▶

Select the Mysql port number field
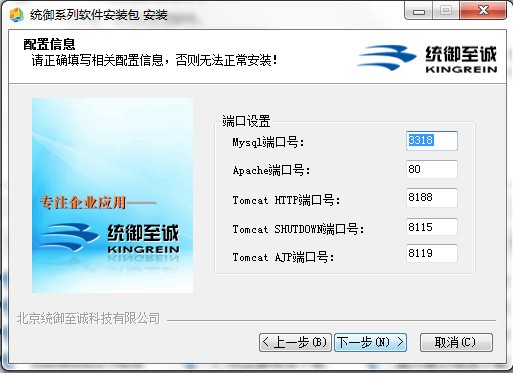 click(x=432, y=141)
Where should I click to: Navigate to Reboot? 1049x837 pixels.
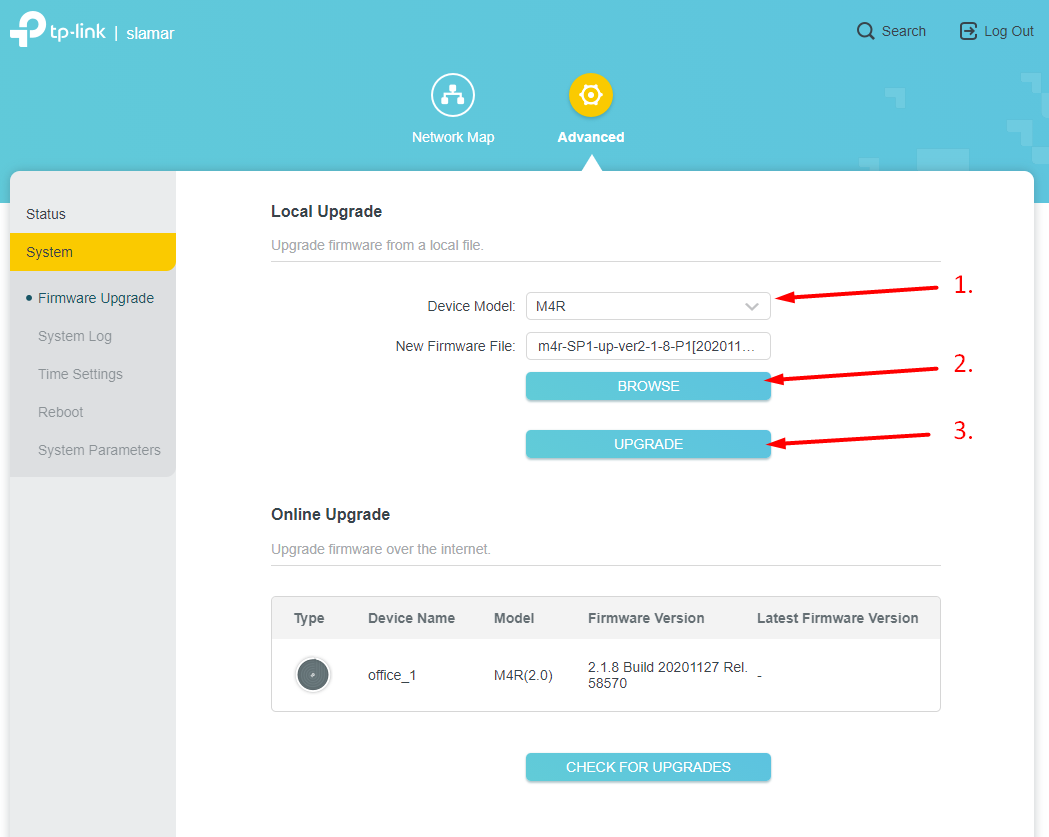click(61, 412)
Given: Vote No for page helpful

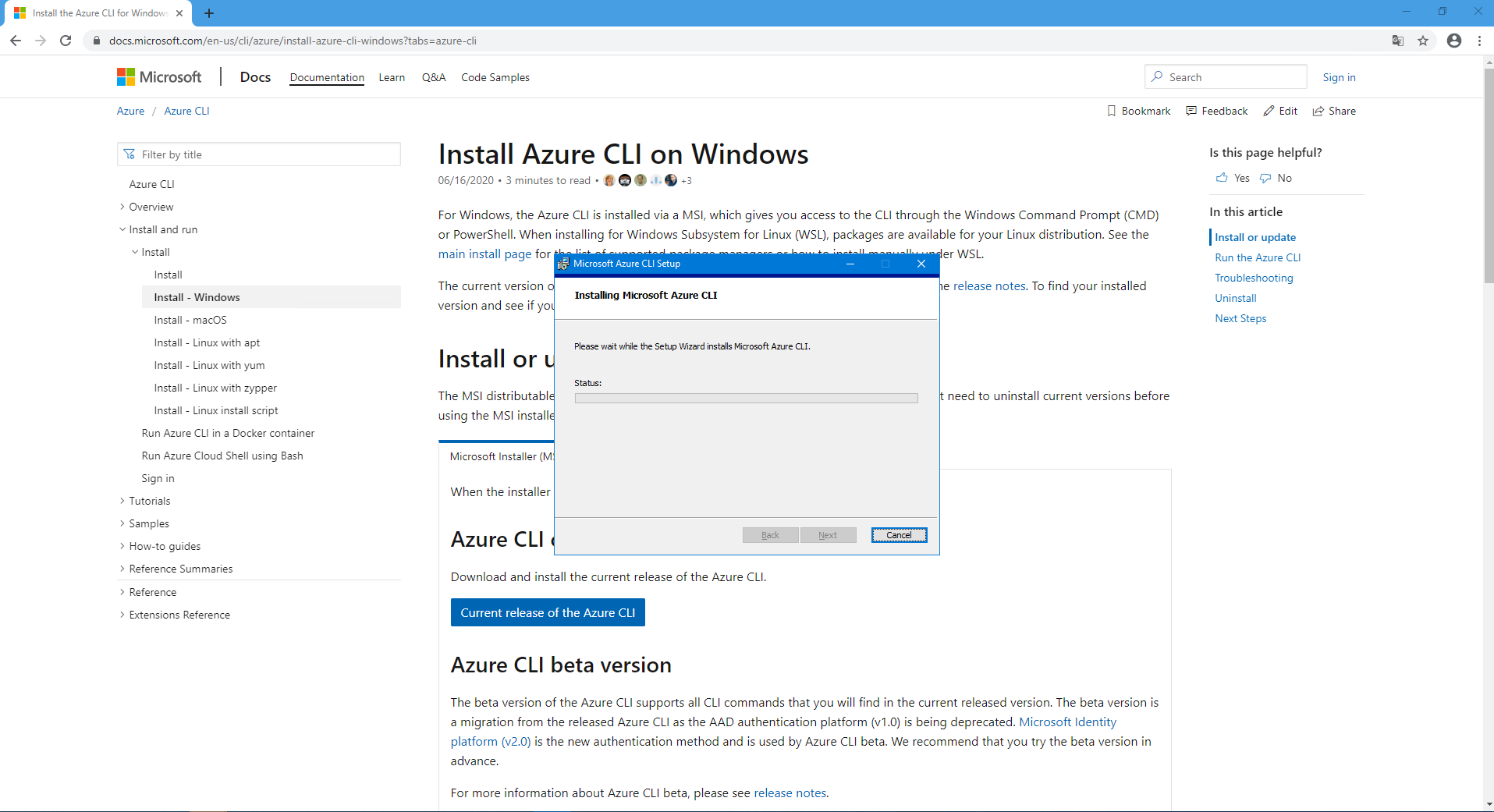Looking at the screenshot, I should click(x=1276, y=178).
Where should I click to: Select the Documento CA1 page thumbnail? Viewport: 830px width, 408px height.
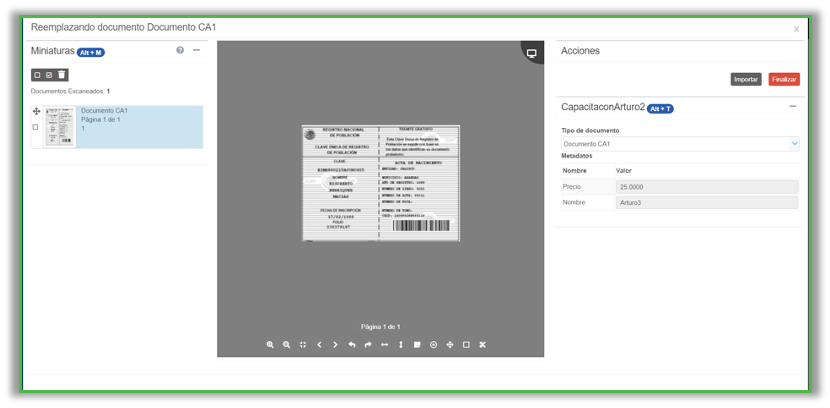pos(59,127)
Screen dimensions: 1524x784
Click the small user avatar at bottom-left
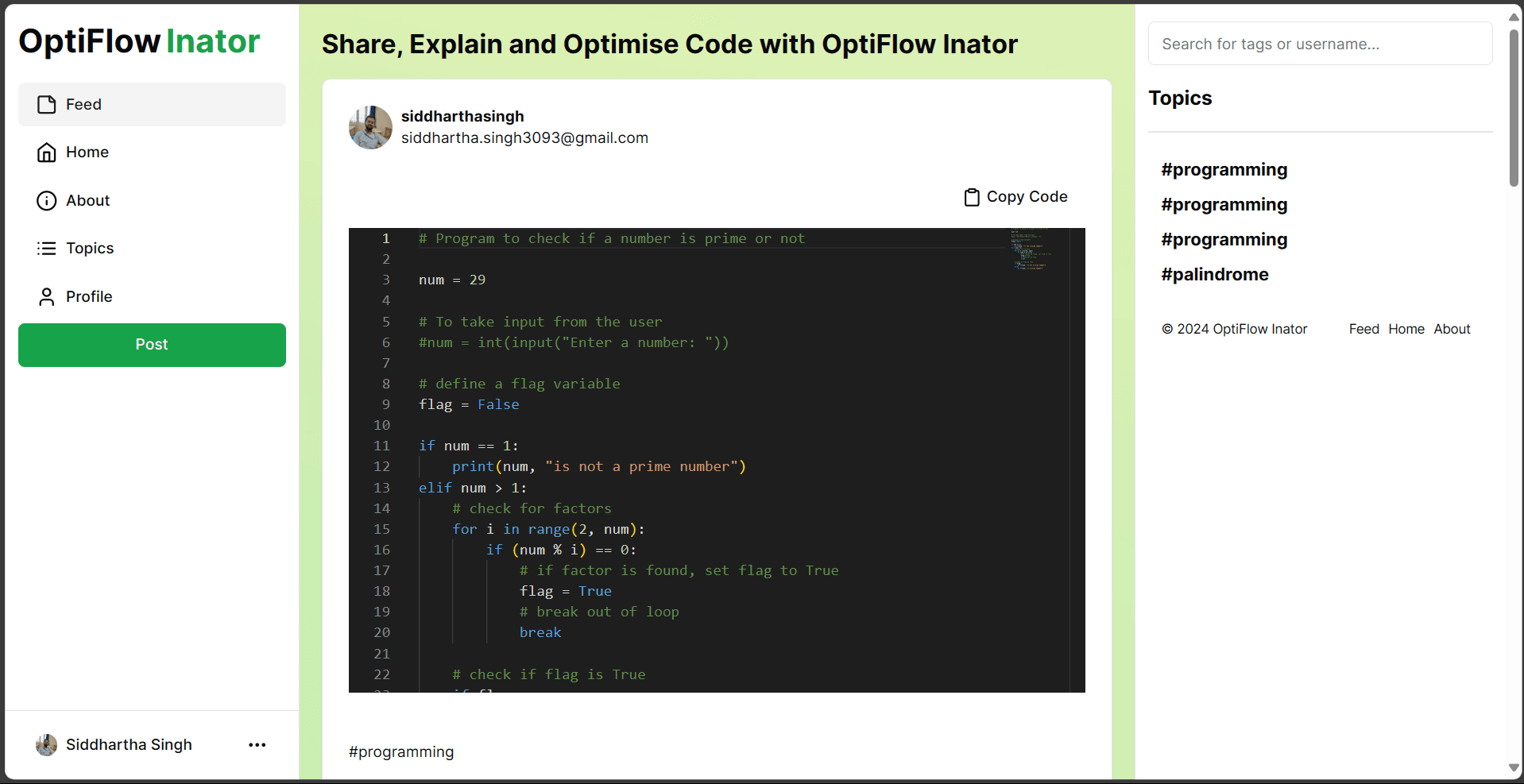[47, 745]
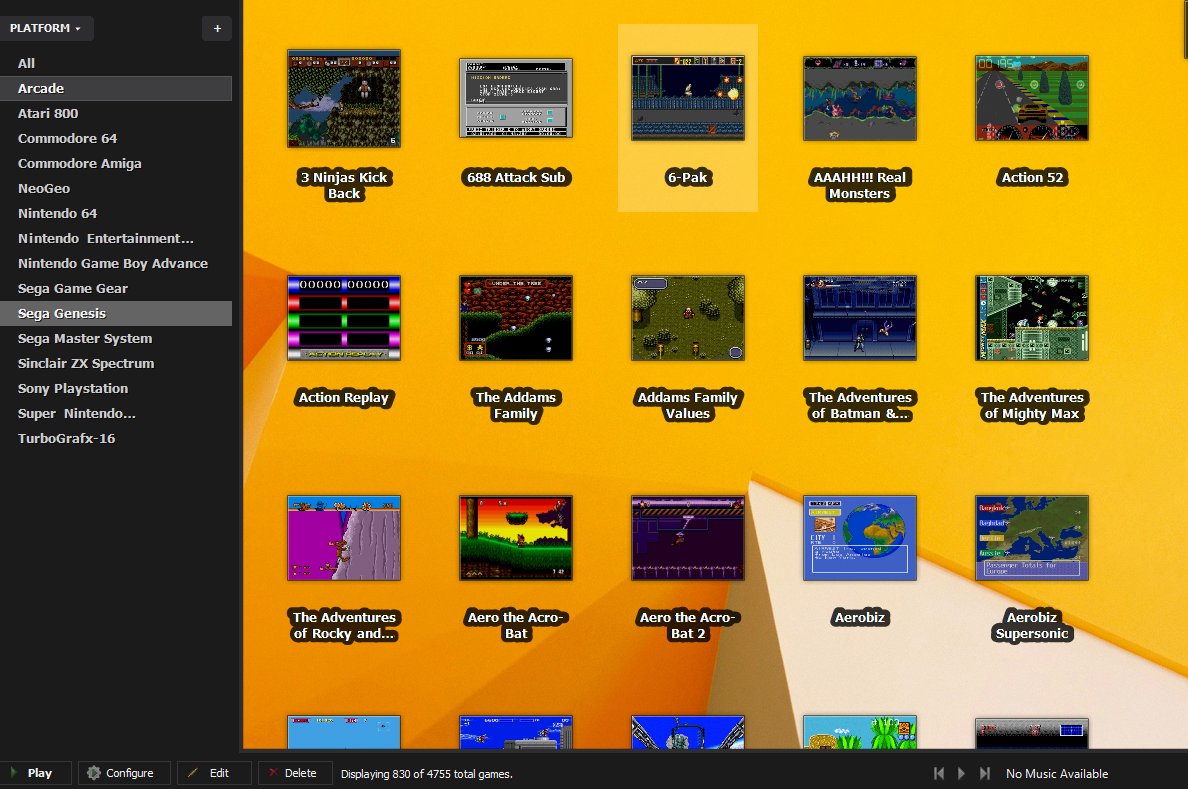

◀

» **What you should do**
Only the text of the entries above is to be given again, exactly, with the pictures left out.

» **Exercise response**
Select the Mysql port number field
 click(x=432, y=141)
Where should I click to: Navigate to Reboot? 1049x837 pixels.
click(61, 412)
Given: Vote No for page helpful

Looking at the screenshot, I should click(x=1276, y=178).
Where should I click to: Select the Documento CA1 page thumbnail? Viewport: 830px width, 408px height.
pos(59,127)
Screen dimensions: 1524x784
Click the small user avatar at bottom-left
[47, 745]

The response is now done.